(Dataset entries)
▬▬▬▬▬▬▬▬▬▬
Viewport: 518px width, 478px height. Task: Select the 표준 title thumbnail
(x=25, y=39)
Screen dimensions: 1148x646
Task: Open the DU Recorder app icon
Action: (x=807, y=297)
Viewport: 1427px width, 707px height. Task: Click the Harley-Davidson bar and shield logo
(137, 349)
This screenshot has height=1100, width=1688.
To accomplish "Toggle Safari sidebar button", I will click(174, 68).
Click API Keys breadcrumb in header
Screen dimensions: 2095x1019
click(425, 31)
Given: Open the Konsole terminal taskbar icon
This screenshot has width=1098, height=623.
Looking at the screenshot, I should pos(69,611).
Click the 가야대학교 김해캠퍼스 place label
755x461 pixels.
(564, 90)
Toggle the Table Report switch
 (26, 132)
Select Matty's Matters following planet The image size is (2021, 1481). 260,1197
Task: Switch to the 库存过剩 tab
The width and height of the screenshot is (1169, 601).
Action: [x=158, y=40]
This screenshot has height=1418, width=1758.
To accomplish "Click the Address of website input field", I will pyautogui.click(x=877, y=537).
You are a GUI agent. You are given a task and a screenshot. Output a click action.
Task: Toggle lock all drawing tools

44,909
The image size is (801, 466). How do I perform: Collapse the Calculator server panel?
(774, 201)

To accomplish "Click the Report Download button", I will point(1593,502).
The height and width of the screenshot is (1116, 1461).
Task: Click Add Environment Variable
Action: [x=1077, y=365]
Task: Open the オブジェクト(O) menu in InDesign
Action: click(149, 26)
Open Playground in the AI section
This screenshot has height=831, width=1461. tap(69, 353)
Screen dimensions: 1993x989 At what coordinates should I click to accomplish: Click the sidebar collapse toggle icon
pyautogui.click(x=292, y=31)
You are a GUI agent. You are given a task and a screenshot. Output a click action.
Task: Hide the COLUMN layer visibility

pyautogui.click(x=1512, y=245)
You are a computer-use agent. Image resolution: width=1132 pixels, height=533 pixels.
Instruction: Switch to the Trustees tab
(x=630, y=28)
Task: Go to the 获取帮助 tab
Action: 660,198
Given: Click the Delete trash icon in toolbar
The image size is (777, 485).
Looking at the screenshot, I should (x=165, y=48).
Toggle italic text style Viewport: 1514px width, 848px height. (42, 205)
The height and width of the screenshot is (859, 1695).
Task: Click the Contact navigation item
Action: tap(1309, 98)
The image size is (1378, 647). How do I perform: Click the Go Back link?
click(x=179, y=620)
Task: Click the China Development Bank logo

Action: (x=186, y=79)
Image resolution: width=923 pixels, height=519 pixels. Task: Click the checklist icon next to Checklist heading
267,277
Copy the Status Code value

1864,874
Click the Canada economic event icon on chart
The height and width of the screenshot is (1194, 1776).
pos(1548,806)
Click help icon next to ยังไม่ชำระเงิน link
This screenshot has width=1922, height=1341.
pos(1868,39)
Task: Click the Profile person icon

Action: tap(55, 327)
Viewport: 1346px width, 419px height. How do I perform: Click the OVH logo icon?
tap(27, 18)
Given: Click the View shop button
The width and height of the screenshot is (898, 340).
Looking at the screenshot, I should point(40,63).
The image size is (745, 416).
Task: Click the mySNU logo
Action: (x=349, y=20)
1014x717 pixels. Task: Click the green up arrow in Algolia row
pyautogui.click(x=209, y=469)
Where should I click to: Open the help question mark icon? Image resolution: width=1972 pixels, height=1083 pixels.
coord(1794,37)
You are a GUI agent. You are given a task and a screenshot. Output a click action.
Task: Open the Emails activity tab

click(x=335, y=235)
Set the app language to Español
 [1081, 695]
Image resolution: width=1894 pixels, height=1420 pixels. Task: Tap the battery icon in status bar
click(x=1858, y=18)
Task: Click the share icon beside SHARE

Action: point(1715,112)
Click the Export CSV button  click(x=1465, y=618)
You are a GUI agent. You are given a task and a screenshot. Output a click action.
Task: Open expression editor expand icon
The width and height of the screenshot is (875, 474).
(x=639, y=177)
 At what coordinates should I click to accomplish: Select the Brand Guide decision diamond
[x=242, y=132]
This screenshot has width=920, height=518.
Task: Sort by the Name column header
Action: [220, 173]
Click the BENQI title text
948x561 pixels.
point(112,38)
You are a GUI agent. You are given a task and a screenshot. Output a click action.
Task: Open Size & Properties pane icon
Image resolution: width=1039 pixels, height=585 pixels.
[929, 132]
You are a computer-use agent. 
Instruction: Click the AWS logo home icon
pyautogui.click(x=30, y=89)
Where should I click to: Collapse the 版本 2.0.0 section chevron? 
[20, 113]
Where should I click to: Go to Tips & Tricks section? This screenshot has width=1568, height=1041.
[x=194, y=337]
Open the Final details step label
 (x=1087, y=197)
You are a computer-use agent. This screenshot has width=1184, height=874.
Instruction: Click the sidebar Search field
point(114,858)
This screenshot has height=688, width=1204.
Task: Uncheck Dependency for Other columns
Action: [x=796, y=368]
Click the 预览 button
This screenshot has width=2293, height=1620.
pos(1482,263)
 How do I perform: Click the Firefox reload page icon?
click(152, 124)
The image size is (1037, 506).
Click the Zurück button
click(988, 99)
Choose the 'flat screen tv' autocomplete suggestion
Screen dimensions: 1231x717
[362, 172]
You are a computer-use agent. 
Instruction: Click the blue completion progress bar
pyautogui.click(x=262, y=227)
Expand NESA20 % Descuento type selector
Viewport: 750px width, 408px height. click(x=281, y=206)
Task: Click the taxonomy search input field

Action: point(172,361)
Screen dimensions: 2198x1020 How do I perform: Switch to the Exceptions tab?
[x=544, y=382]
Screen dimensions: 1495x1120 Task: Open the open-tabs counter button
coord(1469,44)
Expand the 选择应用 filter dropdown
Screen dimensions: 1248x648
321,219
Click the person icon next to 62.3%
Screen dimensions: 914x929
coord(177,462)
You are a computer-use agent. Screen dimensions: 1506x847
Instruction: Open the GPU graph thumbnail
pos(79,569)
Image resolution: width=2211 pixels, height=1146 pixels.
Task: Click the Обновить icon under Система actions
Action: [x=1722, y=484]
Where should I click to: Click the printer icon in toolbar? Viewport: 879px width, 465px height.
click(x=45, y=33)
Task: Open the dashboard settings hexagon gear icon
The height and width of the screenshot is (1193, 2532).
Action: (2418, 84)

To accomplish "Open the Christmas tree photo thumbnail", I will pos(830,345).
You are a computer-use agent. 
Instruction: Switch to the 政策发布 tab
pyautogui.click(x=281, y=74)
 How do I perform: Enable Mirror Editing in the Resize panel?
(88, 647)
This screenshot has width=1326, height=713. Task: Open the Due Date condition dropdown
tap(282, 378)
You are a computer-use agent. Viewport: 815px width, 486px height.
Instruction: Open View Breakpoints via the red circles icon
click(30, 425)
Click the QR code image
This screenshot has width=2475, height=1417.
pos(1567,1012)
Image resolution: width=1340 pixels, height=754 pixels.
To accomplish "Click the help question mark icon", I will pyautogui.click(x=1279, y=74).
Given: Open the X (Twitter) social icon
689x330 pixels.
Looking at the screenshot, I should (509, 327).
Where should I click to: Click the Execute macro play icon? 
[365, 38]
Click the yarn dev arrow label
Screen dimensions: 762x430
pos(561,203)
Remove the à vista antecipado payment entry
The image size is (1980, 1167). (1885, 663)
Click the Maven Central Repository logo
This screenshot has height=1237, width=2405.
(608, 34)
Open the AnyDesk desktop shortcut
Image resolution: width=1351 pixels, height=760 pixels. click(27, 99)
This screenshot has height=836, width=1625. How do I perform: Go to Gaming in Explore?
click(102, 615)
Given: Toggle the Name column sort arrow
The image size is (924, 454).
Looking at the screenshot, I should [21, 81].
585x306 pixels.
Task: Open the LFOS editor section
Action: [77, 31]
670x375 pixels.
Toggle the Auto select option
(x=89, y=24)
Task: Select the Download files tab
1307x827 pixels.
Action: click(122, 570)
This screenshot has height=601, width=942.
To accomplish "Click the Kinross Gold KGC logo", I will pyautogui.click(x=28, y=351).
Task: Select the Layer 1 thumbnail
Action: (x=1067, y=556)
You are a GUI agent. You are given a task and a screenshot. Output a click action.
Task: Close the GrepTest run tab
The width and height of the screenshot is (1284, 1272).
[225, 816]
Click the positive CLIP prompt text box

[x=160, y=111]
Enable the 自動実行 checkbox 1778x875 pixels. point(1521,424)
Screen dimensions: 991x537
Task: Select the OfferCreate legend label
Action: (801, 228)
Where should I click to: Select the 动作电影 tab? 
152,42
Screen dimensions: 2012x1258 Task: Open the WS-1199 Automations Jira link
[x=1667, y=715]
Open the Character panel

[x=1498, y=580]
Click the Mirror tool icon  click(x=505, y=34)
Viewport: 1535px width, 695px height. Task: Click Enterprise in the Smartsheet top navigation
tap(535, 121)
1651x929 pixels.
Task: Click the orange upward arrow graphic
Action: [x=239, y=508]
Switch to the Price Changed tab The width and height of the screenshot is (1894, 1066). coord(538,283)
▬▬▬▬▬▬▬▬▬▬
AIM OF THE TASK - Which lines belong in the answer? Exactly those from the first line of the entries through the line holding "Select Matty's Matters", inclusive, copied unchanged.

TASK OUTPUT -
Viewport: 518px width, 478px height. Task: Select the 표준 title thumbnail
(x=25, y=39)
Screen dimensions: 1148x646
Task: Open the DU Recorder app icon
Action: (x=807, y=297)
Viewport: 1427px width, 707px height. Task: Click the Harley-Davidson bar and shield logo
(137, 349)
This screenshot has height=1100, width=1688.
To accomplish "Toggle Safari sidebar button", I will click(174, 68).
Click API Keys breadcrumb in header
Screen dimensions: 2095x1019
click(425, 31)
Given: Open the Konsole terminal taskbar icon
This screenshot has width=1098, height=623.
Looking at the screenshot, I should pos(69,611).
Click the 가야대학교 김해캠퍼스 place label
755x461 pixels.
(564, 90)
Toggle the Table Report switch
 (26, 132)
Select Matty's Matters following planet The image size is (2021, 1481). 260,1197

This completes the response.